** START OF GIVEN RECORDS **
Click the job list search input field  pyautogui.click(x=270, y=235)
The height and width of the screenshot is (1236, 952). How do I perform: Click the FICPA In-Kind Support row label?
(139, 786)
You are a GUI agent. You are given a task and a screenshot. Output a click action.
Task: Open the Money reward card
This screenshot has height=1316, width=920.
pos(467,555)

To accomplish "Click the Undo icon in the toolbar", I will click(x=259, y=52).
** END OF GIVEN RECORDS **
** START OF GIVEN RECORDS **
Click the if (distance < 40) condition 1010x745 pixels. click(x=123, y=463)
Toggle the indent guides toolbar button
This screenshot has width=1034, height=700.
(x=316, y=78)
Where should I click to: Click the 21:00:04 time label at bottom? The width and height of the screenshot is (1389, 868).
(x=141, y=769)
** END OF GIVEN RECORDS **
» **OBJECTIVE**: Render the records as a Markdown table with the columns Row and Line, starting at the line that contains "Toggle the indent guides toolbar button" and ending at the line that contains "(x=141, y=769)", and leave out any blank lines.

» **SOLUTION FOR THIS TASK**:
| Row | Line |
|---|---|
| 1 | Toggle the indent guides toolbar button |
| 2 | This screenshot has width=1034, height=700. |
| 3 | (x=316, y=78) |
| 4 | Where should I click to: Click the 21:00:04 time label at bottom? The width and height of the screenshot is (1389, 868). |
| 5 | (x=141, y=769) |